BRIEF
Can you duplicate the French Navy passage below word for word, from "17th century" to "for twenty-nine years."?

The original symbol of the French Navy was a golden anchor, which, beginning in 1830, was interlaced by a sailing rope; this symbol was featured on all naval vessels, arms, and uniforms. Although anchor symbols are still used on uniforms, a new naval logo was introduced in 1990 under Naval Chief of Staff Bernard Louzeau, featuring a modern design that incorporates the tricolour—by flanking the bow section of a white warship with two ascending red and blue spray foams—and the inscription "".

History

17th century 
Cardinal Richelieu personally supervised the Navy until his death in 1643. He was succeeded by his protégé, Jean Baptiste Colbert, who introduced the first code of regulations of the French Navy and established the original naval dockyards in Brest and Toulon. Colbert and his son, the Marquis de Seignelay, between them administered the Navy for twenty-nine years.

During this century, the Navy cut its teeth in the Anglo-French War (1627–1629), the Franco-Spanish War (1635–59), the Second Anglo-Dutch War, the Franco-Dutch War, and the Nine Years' War. Major battles in these years include the Battle of Augusta, Battle of Beachy Head, the Battles of Barfleur and La Hougue, the Battle of Lagos, and the Battle of Texel.

DATA SHOWN

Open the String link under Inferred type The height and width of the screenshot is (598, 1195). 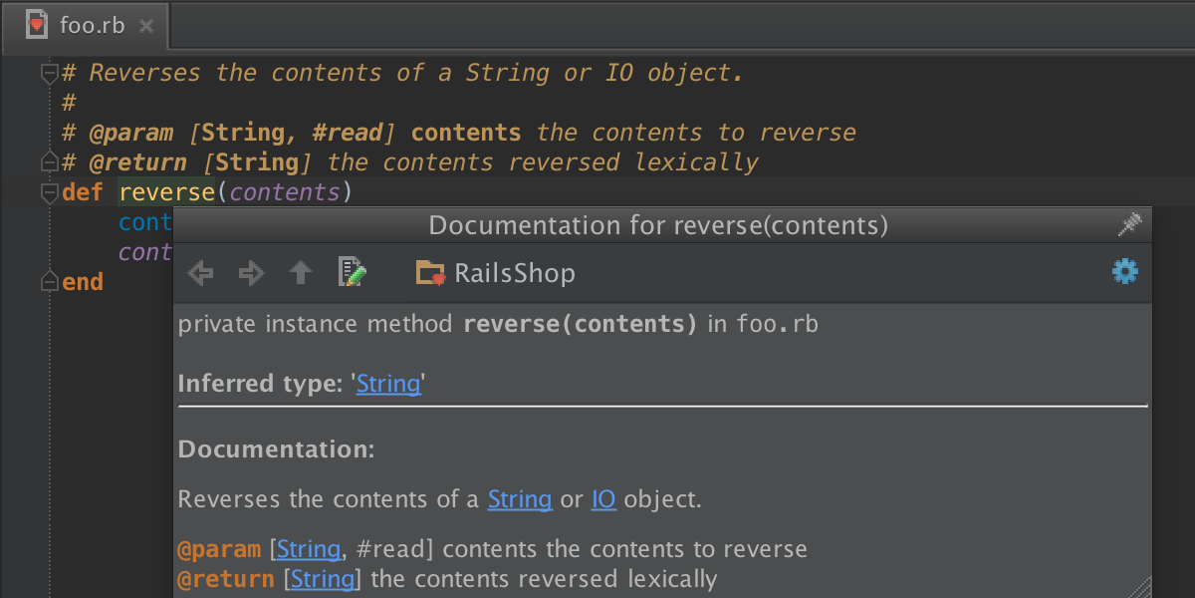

THE REPLY
17th century 
Cardinal Richelieu personally supervised the Navy until his death in 1643. He was succeeded by his protégé, Jean Baptiste Colbert, who introduced the first code of regulations of the French Navy and established the original naval dockyards in Brest and Toulon. Colbert and his son, the Marquis de Seignelay, between them administered the Navy for twenty-nine years.